> _EXERCISE INPUTS_:
[Start of section]

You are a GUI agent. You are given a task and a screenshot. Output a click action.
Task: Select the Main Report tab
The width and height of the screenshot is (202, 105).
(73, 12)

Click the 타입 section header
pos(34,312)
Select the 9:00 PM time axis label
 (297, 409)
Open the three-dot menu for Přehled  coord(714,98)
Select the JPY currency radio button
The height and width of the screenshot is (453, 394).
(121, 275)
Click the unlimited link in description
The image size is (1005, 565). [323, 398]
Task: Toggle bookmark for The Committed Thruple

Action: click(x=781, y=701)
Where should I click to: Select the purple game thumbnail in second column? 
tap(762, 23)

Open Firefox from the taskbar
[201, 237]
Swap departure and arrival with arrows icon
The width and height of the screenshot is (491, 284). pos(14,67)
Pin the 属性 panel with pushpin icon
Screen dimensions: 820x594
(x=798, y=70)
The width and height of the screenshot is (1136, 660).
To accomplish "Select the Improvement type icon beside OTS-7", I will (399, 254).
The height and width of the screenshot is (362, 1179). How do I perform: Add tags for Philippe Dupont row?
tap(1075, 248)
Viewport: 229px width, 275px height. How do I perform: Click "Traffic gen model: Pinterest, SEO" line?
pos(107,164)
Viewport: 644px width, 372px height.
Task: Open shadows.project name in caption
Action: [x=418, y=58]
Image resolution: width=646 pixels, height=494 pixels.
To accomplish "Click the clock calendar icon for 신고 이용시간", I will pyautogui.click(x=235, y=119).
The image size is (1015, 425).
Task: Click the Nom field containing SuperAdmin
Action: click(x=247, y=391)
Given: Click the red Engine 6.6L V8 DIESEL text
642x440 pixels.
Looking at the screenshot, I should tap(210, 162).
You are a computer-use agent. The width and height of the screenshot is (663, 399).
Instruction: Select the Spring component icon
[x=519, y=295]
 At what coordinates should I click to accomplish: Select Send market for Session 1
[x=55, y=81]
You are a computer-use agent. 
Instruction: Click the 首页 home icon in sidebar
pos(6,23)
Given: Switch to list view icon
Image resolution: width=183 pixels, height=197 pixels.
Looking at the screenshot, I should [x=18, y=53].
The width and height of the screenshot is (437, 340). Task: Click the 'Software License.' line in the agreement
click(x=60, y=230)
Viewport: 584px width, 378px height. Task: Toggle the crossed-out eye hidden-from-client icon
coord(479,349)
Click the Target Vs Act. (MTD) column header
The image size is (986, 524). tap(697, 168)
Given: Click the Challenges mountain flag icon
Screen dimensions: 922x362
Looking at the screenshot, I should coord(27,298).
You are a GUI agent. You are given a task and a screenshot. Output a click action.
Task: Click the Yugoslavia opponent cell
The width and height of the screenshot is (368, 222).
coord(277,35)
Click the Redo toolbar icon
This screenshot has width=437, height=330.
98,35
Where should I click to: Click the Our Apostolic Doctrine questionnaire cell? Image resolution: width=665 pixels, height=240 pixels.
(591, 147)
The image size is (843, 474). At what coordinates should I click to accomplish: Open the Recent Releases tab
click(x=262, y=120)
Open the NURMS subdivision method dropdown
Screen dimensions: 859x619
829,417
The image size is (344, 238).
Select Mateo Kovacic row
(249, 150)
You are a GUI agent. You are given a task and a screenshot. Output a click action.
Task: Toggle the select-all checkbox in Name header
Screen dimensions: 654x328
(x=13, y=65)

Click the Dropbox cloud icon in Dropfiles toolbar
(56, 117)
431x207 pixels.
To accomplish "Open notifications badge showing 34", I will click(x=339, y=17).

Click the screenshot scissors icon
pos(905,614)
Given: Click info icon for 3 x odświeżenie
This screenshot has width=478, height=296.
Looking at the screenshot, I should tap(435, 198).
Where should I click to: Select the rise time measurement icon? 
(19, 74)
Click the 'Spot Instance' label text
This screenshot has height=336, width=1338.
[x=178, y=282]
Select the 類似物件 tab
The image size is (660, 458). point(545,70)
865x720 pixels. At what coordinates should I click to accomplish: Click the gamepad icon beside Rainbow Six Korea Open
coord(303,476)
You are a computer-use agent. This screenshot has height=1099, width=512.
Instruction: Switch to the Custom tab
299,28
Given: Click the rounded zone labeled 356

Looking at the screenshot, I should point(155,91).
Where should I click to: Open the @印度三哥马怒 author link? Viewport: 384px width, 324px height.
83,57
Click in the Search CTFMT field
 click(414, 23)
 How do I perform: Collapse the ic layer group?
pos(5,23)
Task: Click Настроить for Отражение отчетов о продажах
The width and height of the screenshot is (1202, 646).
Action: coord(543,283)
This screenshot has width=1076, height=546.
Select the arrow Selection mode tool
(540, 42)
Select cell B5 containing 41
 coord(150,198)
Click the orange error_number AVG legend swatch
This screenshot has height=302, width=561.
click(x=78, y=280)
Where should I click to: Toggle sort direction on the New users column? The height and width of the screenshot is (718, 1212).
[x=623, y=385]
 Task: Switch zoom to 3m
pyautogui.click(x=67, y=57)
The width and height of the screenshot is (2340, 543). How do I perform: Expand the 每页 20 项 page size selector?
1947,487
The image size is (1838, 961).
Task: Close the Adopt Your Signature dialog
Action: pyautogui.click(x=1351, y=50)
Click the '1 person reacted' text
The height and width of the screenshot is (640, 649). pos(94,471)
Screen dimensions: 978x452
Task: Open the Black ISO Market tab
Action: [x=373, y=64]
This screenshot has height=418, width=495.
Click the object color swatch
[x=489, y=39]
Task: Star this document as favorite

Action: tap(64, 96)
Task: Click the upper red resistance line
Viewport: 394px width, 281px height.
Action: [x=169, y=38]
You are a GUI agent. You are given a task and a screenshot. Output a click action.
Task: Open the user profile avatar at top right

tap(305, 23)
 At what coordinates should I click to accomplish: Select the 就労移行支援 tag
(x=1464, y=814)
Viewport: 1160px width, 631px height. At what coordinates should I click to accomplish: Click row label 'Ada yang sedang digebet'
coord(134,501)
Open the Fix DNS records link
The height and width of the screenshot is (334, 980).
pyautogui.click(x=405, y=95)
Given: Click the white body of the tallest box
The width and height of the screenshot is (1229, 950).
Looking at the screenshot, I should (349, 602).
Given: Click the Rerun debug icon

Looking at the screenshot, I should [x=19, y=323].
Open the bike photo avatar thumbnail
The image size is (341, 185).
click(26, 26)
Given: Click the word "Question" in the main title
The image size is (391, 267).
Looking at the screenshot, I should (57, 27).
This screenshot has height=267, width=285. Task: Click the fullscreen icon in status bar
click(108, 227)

[End of section]

> _TASK TO CARRY OUT_:
Copy out each line of the data where the string "computer" appears.

> _PROBLEM SOLUTION_:
You are a computer-use agent. The width and height of the screenshot is (663, 399).
You are a computer-use agent. 
You are a computer-use agent. This screenshot has height=1099, width=512.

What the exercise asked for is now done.